#### DATASET EXTRACT

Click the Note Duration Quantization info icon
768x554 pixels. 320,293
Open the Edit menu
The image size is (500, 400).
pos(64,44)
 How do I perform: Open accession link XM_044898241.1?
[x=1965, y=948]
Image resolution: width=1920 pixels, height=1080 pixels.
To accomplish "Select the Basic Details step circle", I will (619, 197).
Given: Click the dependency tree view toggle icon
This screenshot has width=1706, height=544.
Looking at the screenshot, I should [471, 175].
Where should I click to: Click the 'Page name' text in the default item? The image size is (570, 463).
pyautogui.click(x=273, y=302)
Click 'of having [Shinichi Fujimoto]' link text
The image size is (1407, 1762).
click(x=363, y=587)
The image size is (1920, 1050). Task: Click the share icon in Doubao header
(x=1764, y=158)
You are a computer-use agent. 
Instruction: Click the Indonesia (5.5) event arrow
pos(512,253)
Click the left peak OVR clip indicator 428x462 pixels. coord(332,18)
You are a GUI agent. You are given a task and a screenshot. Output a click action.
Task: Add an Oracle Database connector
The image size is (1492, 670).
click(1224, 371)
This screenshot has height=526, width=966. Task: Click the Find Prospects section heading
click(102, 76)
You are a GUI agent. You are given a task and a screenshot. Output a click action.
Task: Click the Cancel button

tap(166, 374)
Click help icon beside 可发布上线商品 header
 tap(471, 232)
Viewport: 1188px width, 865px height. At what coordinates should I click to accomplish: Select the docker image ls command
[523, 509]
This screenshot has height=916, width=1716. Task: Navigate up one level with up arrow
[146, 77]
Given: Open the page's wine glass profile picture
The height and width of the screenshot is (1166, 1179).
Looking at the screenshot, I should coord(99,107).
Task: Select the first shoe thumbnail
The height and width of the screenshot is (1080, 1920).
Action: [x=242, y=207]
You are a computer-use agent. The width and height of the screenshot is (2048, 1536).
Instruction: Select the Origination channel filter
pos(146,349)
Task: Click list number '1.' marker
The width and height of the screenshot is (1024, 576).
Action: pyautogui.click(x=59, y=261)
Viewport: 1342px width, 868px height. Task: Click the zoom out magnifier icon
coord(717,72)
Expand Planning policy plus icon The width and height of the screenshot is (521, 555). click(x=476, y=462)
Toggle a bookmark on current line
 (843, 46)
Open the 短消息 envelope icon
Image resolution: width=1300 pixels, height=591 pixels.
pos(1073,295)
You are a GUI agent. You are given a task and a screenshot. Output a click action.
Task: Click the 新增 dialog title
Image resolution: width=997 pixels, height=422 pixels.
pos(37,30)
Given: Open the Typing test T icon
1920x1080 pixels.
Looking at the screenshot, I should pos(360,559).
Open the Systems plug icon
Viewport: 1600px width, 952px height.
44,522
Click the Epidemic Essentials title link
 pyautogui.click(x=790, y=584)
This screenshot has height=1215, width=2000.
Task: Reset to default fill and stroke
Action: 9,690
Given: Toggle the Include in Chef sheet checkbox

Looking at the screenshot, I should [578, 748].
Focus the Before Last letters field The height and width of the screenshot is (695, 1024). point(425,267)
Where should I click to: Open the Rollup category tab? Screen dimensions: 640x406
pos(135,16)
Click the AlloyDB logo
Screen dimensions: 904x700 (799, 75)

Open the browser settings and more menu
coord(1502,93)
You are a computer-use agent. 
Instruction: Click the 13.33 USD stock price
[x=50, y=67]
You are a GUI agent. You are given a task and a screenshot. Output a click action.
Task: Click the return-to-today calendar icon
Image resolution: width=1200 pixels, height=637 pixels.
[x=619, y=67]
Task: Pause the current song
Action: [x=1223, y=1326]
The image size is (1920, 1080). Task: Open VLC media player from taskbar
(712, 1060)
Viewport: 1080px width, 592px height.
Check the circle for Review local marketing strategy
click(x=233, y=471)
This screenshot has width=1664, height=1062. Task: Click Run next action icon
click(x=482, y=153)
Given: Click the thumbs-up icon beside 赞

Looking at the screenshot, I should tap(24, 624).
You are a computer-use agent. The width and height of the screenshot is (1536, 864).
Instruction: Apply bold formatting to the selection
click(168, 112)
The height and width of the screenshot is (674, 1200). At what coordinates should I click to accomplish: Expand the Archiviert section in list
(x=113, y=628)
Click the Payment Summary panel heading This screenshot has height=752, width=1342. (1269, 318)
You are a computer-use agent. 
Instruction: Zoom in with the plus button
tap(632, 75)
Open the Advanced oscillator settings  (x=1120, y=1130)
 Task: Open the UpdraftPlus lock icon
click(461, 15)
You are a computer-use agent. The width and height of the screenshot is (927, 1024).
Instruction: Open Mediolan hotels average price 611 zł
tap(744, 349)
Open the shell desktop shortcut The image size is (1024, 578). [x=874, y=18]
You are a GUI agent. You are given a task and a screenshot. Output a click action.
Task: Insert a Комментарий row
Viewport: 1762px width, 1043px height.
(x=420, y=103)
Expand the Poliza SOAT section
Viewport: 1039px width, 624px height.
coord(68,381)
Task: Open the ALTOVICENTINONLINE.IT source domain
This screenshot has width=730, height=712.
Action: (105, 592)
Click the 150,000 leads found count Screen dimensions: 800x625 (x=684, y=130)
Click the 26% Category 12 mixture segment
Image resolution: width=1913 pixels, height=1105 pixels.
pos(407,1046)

#### TASK
Copy the listing above line for line, without changing anything.

#### THE SOLUTION
Click the Note Duration Quantization info icon
768x554 pixels. 320,293
Open the Edit menu
The image size is (500, 400).
pos(64,44)
 How do I perform: Open accession link XM_044898241.1?
[x=1965, y=948]
Image resolution: width=1920 pixels, height=1080 pixels.
To accomplish "Select the Basic Details step circle", I will (619, 197).
Given: Click the dependency tree view toggle icon
This screenshot has width=1706, height=544.
Looking at the screenshot, I should [471, 175].
Where should I click to: Click the 'Page name' text in the default item? The image size is (570, 463).
pyautogui.click(x=273, y=302)
Click 'of having [Shinichi Fujimoto]' link text
The image size is (1407, 1762).
click(x=363, y=587)
The image size is (1920, 1050). Task: Click the share icon in Doubao header
(x=1764, y=158)
You are a computer-use agent. 
Instruction: Click the Indonesia (5.5) event arrow
pos(512,253)
Click the left peak OVR clip indicator 428x462 pixels. coord(332,18)
You are a GUI agent. You are given a task and a screenshot. Output a click action.
Task: Add an Oracle Database connector
The image size is (1492, 670).
click(1224, 371)
This screenshot has height=526, width=966. Task: Click the Find Prospects section heading
click(102, 76)
You are a GUI agent. You are given a task and a screenshot. Output a click action.
Task: Click the Cancel button

tap(166, 374)
Click help icon beside 可发布上线商品 header
 tap(471, 232)
Viewport: 1188px width, 865px height. At what coordinates should I click to accomplish: Select the docker image ls command
[523, 509]
This screenshot has height=916, width=1716. Task: Navigate up one level with up arrow
[146, 77]
Given: Open the page's wine glass profile picture
The height and width of the screenshot is (1166, 1179).
Looking at the screenshot, I should coord(99,107).
Task: Select the first shoe thumbnail
The height and width of the screenshot is (1080, 1920).
Action: [x=242, y=207]
You are a computer-use agent. The width and height of the screenshot is (2048, 1536).
Instruction: Select the Origination channel filter
pos(146,349)
Task: Click list number '1.' marker
The width and height of the screenshot is (1024, 576).
Action: pyautogui.click(x=59, y=261)
Viewport: 1342px width, 868px height. Task: Click the zoom out magnifier icon
coord(717,72)
Expand Planning policy plus icon The width and height of the screenshot is (521, 555). click(x=476, y=462)
Toggle a bookmark on current line
 (843, 46)
Open the 短消息 envelope icon
Image resolution: width=1300 pixels, height=591 pixels.
pos(1073,295)
You are a GUI agent. You are given a task and a screenshot. Output a click action.
Task: Click the 新增 dialog title
Image resolution: width=997 pixels, height=422 pixels.
pos(37,30)
Given: Open the Typing test T icon
1920x1080 pixels.
Looking at the screenshot, I should pos(360,559).
Open the Systems plug icon
Viewport: 1600px width, 952px height.
44,522
Click the Epidemic Essentials title link
 pyautogui.click(x=790, y=584)
This screenshot has height=1215, width=2000.
Task: Reset to default fill and stroke
Action: 9,690
Given: Toggle the Include in Chef sheet checkbox

Looking at the screenshot, I should [578, 748].
Focus the Before Last letters field The height and width of the screenshot is (695, 1024). point(425,267)
Where should I click to: Open the Rollup category tab? Screen dimensions: 640x406
pos(135,16)
Click the AlloyDB logo
Screen dimensions: 904x700 (799, 75)

Open the browser settings and more menu
coord(1502,93)
You are a computer-use agent. 
Instruction: Click the 13.33 USD stock price
[x=50, y=67]
You are a GUI agent. You are given a task and a screenshot. Output a click action.
Task: Click the return-to-today calendar icon
Image resolution: width=1200 pixels, height=637 pixels.
[x=619, y=67]
Task: Pause the current song
Action: [x=1223, y=1326]
The image size is (1920, 1080). Task: Open VLC media player from taskbar
(712, 1060)
Viewport: 1080px width, 592px height.
Check the circle for Review local marketing strategy
click(x=233, y=471)
This screenshot has width=1664, height=1062. Task: Click Run next action icon
click(x=482, y=153)
Given: Click the thumbs-up icon beside 赞

Looking at the screenshot, I should tap(24, 624).
You are a computer-use agent. The width and height of the screenshot is (1536, 864).
Instruction: Apply bold formatting to the selection
click(168, 112)
The height and width of the screenshot is (674, 1200). At what coordinates should I click to accomplish: Expand the Archiviert section in list
(x=113, y=628)
Click the Payment Summary panel heading This screenshot has height=752, width=1342. (1269, 318)
You are a computer-use agent. 
Instruction: Zoom in with the plus button
tap(632, 75)
Open the Advanced oscillator settings  (x=1120, y=1130)
 Task: Open the UpdraftPlus lock icon
click(461, 15)
You are a computer-use agent. The width and height of the screenshot is (927, 1024).
Instruction: Open Mediolan hotels average price 611 zł
tap(744, 349)
Open the shell desktop shortcut The image size is (1024, 578). [x=874, y=18]
You are a GUI agent. You are given a task and a screenshot. Output a click action.
Task: Insert a Комментарий row
Viewport: 1762px width, 1043px height.
(x=420, y=103)
Expand the Poliza SOAT section
Viewport: 1039px width, 624px height.
coord(68,381)
Task: Open the ALTOVICENTINONLINE.IT source domain
This screenshot has width=730, height=712.
Action: (105, 592)
Click the 150,000 leads found count Screen dimensions: 800x625 (x=684, y=130)
Click the 26% Category 12 mixture segment
Image resolution: width=1913 pixels, height=1105 pixels.
pos(407,1046)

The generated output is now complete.